→ Your objective: Take the line with "Open the 2A Langton Road ad image" as the first and the last line of the data as the end. Write out both and every line between exactly, except pictures.

→ Information shown:

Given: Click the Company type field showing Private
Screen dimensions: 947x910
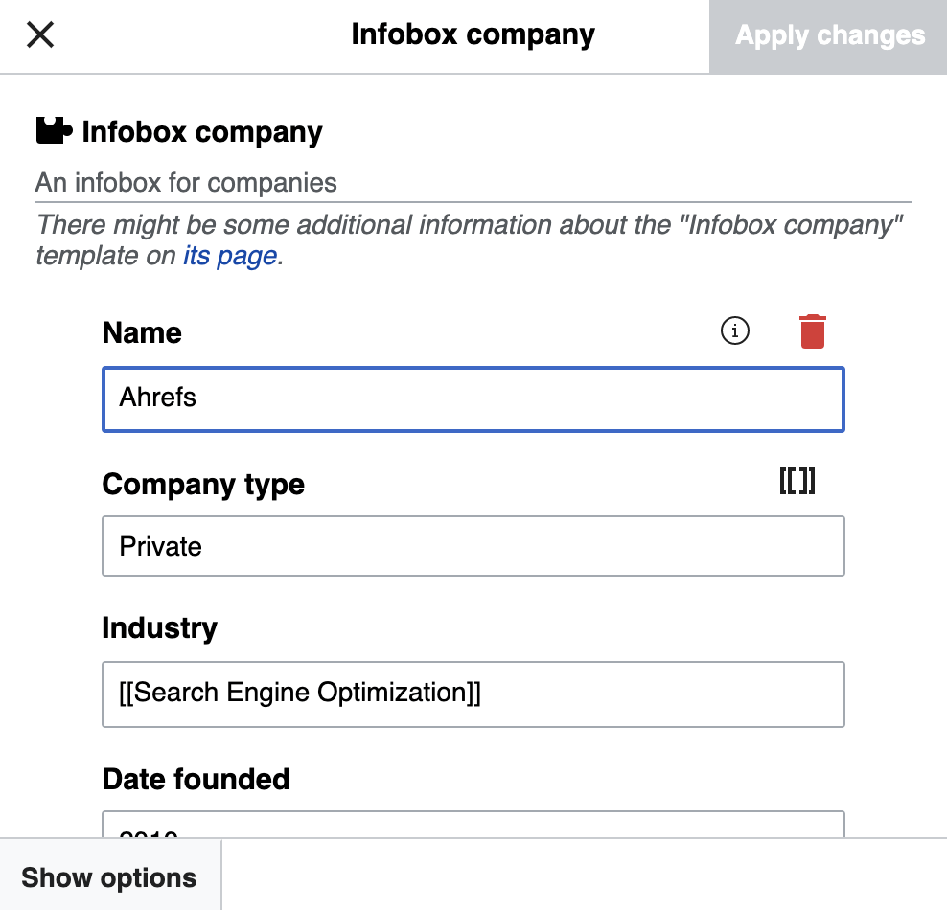Looking at the screenshot, I should (473, 546).
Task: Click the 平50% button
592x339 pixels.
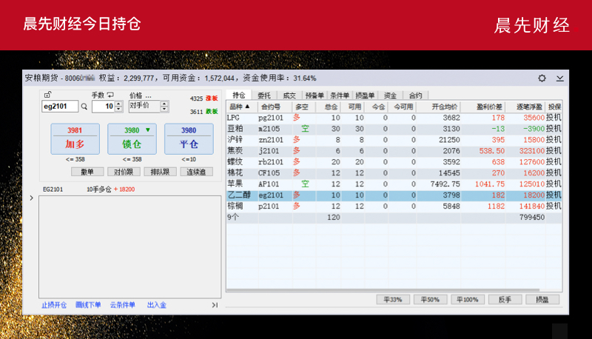Action: tap(430, 300)
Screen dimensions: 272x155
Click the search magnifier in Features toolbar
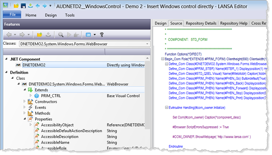coord(61,34)
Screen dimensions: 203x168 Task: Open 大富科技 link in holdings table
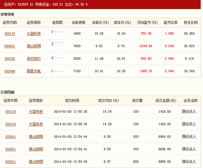pos(33,34)
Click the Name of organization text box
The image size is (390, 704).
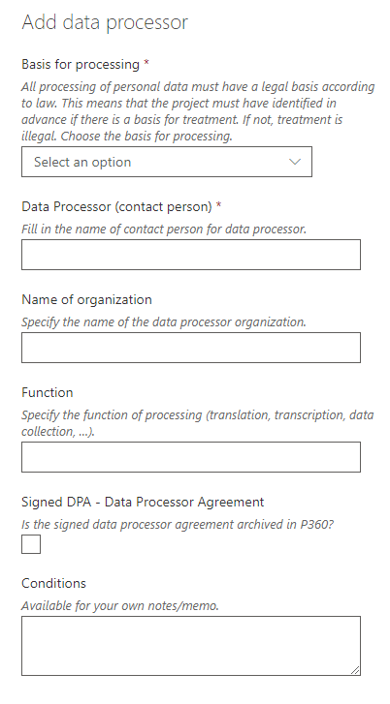pyautogui.click(x=191, y=348)
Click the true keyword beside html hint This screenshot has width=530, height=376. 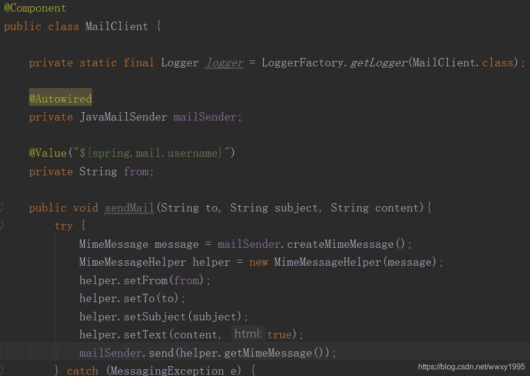point(280,334)
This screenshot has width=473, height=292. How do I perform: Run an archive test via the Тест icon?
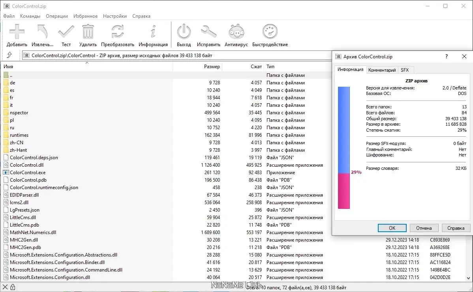point(66,31)
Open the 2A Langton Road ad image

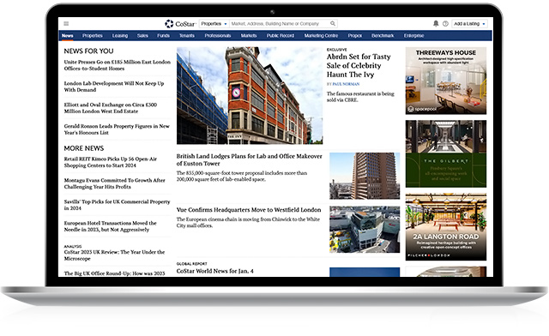point(446,227)
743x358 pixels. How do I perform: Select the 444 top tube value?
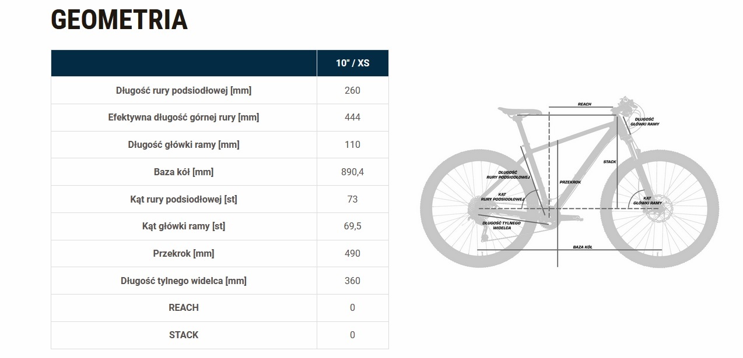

→ Written response:
Open the 2A Langton Road ad image

point(446,227)
743x358 pixels. How do I perform: Select the 444 top tube value?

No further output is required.